*Problem details:* Find the line containing "Általános szerződési feltételek (259, 2530)". Retype it and every line after it through the end of the entries, exactly as written, with nothing added.

*** Opening of Dataset records ***

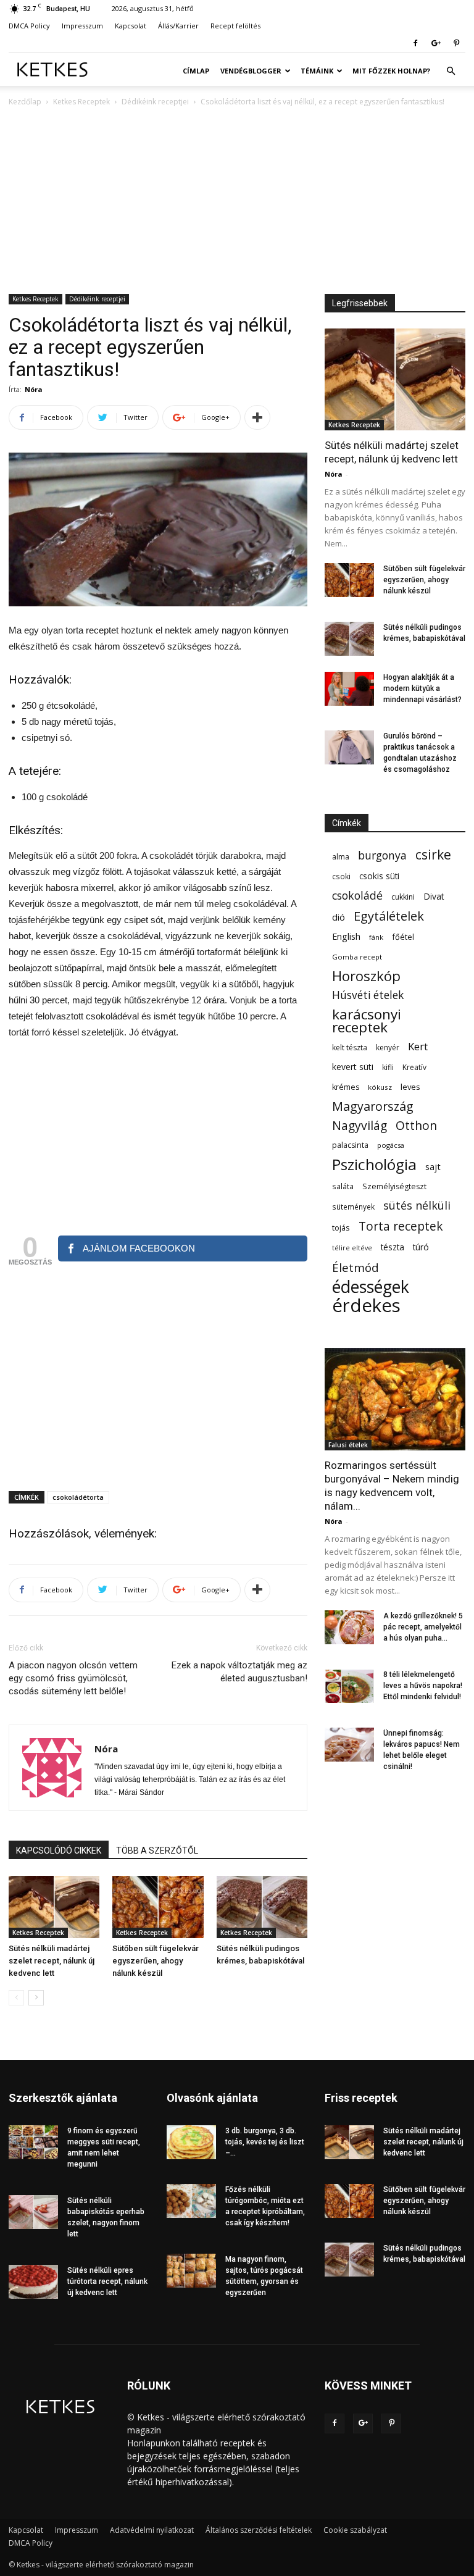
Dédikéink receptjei (155, 101)
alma (340, 856)
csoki (341, 876)
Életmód (355, 1267)
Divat (433, 896)
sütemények (353, 1206)
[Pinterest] (456, 43)
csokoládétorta (78, 1497)
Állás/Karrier (178, 25)
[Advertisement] (237, 201)
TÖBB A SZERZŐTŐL (157, 1850)
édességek (370, 1286)
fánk (376, 937)
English (346, 936)
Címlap (196, 70)
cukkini (403, 897)
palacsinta (350, 1145)
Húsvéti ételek (368, 995)
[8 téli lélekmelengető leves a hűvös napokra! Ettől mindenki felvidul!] (349, 1686)
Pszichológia (374, 1164)
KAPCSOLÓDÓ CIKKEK (58, 1850)
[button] (450, 71)
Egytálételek (389, 916)
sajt (433, 1166)
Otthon (416, 1125)
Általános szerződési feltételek (259, 2530)
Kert (418, 1046)
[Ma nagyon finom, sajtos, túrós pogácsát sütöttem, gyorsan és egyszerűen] (191, 2271)
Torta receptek (401, 1225)
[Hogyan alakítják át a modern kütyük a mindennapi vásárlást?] (349, 689)
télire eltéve (352, 1248)
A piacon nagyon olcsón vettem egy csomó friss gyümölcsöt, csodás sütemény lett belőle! (73, 1678)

*** Close of Dataset records ***

*Output of the exercise:*
Általános szerződési feltételek (259, 2530)
Kert (418, 1046)
[Ma nagyon finom, sajtos, túrós pogácsát sütöttem, gyorsan és egyszerűen] (191, 2271)
Torta receptek (401, 1225)
[Hogyan alakítják át a modern kütyük a mindennapi vásárlást?] (349, 689)
télire eltéve (352, 1248)
A piacon nagyon olcsón vettem egy csomó friss gyümölcsöt, csodás sütemény lett belőle! (73, 1678)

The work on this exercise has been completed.